> **RECORDS**:
.....

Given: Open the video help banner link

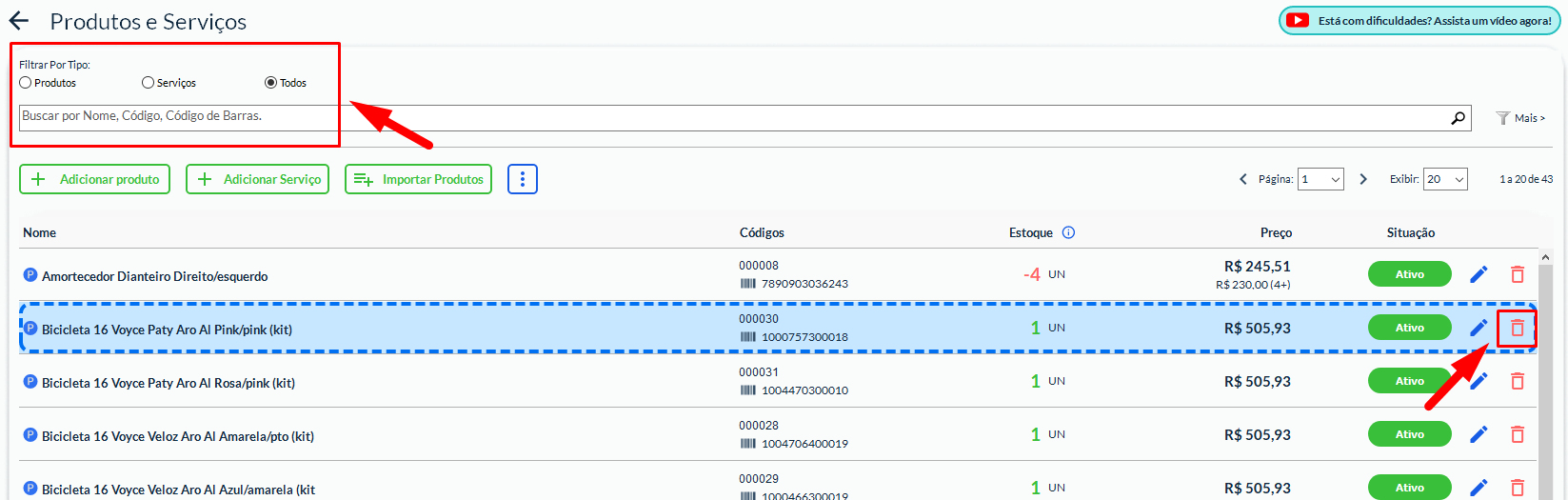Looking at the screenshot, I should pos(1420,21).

.....

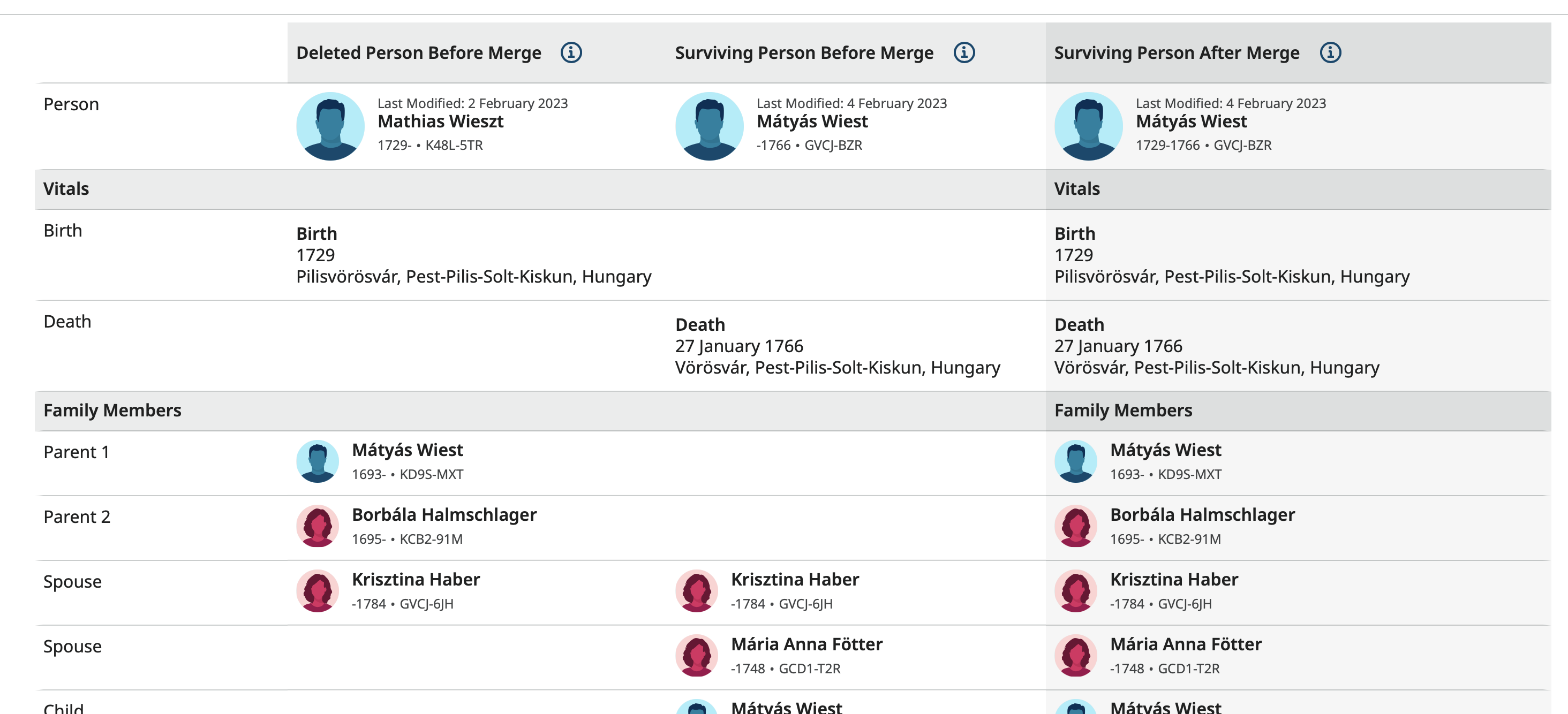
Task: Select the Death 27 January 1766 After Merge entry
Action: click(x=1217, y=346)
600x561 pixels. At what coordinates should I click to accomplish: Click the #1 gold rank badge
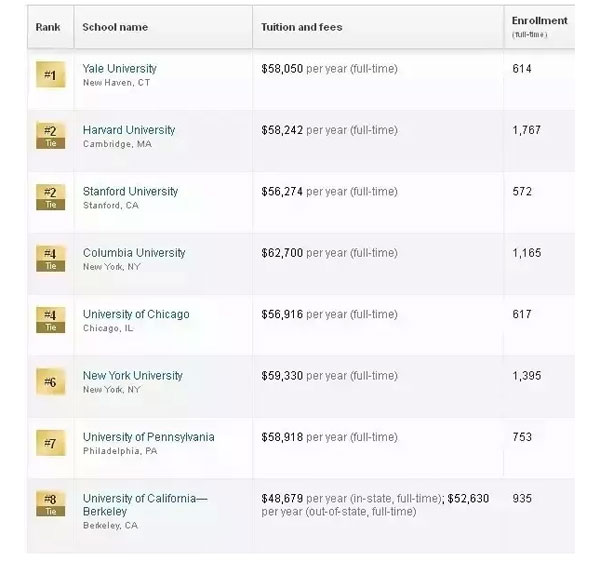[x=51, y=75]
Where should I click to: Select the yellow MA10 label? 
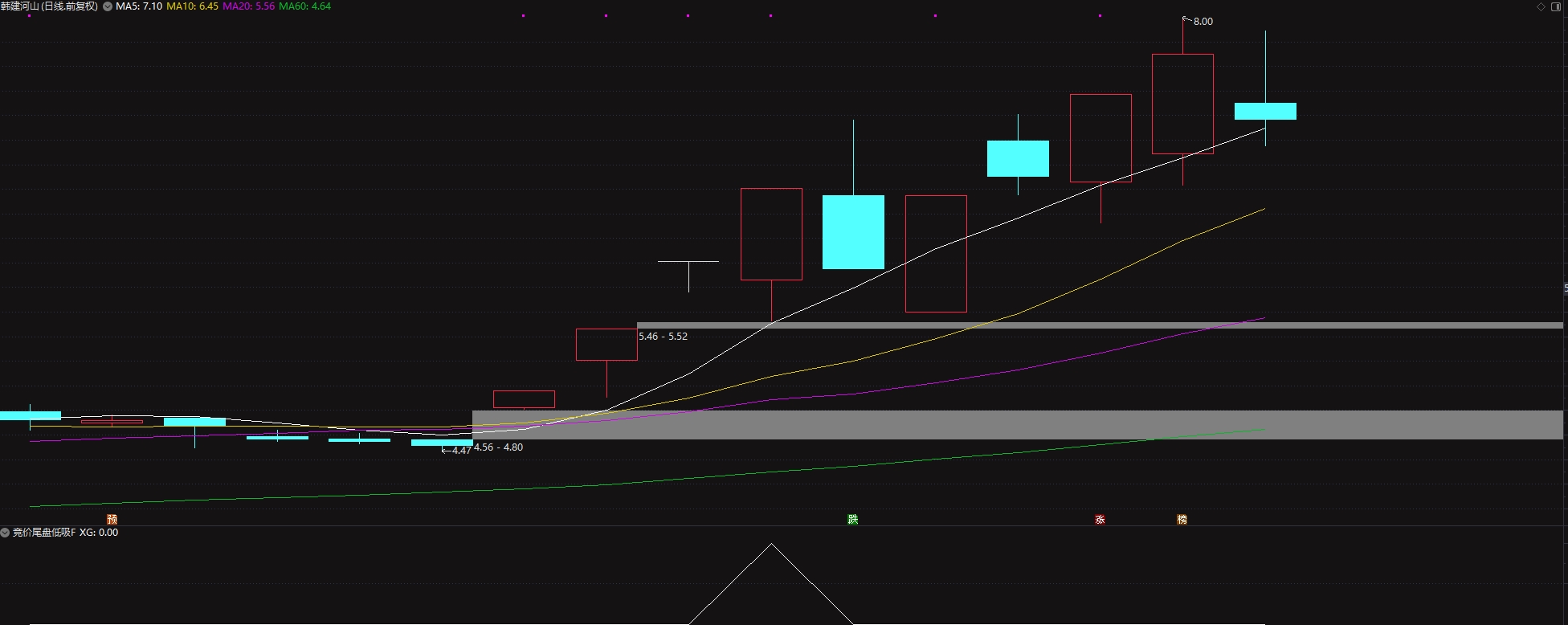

.....

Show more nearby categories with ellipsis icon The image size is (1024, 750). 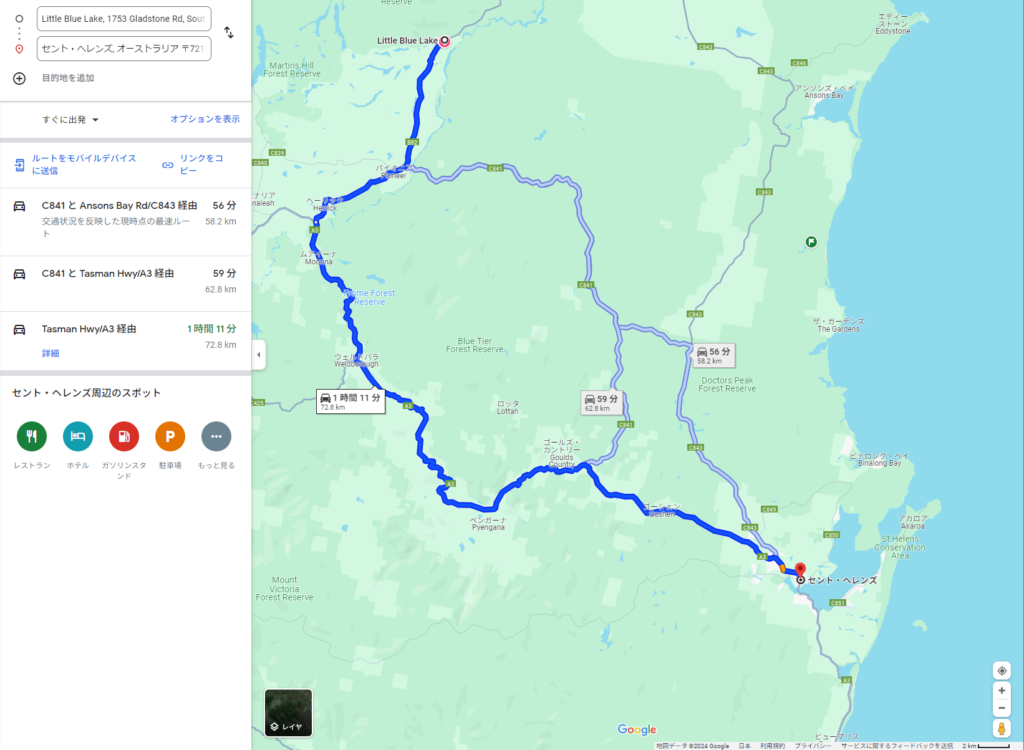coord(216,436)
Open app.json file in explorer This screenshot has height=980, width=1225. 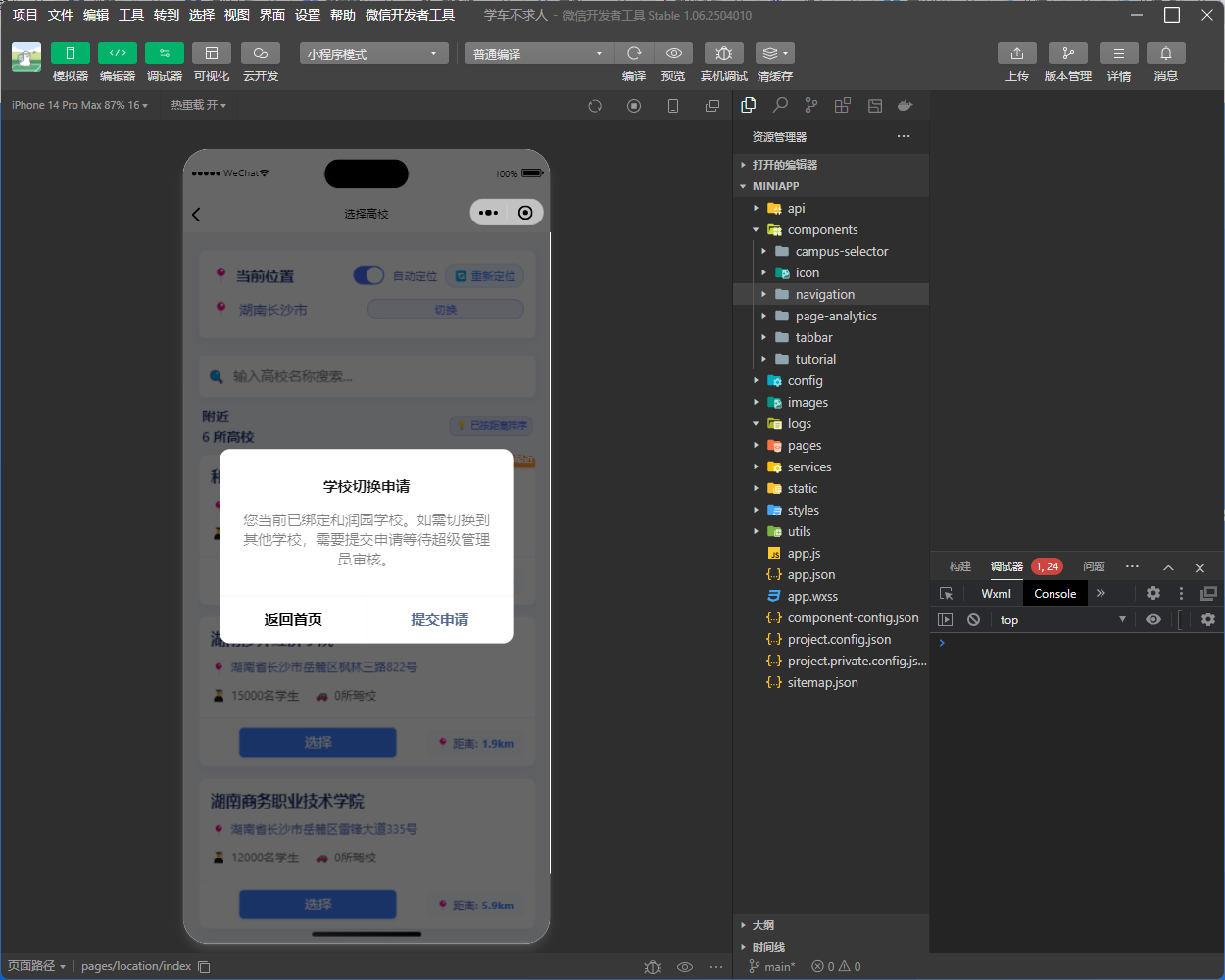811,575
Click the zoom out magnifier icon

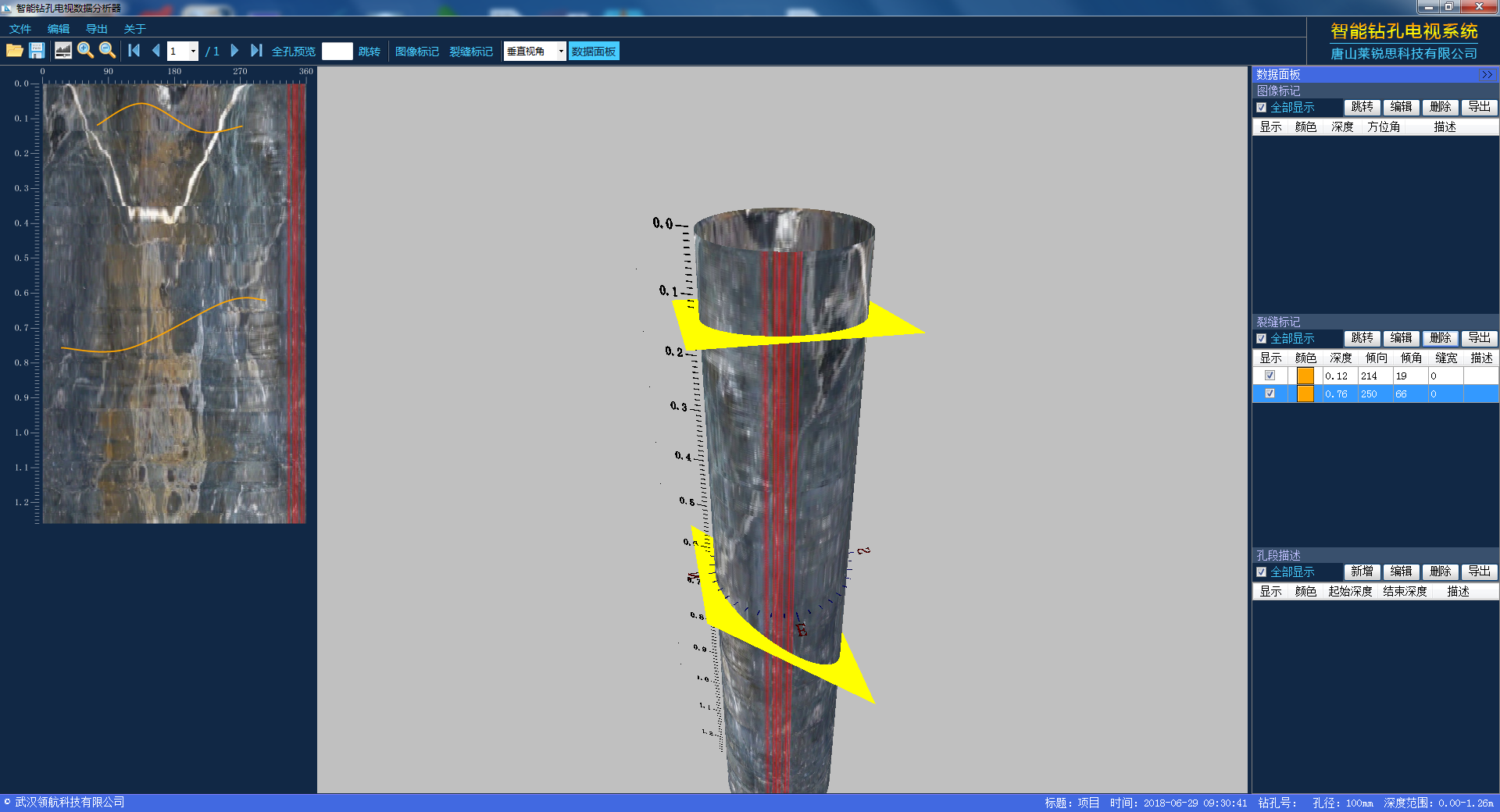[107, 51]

.....

> **AIM OF THE TASK**: How many lines in the records above contain the string "Select", with case counting? Reply with the number only.

> **RESULT OF THIS TASK**: 2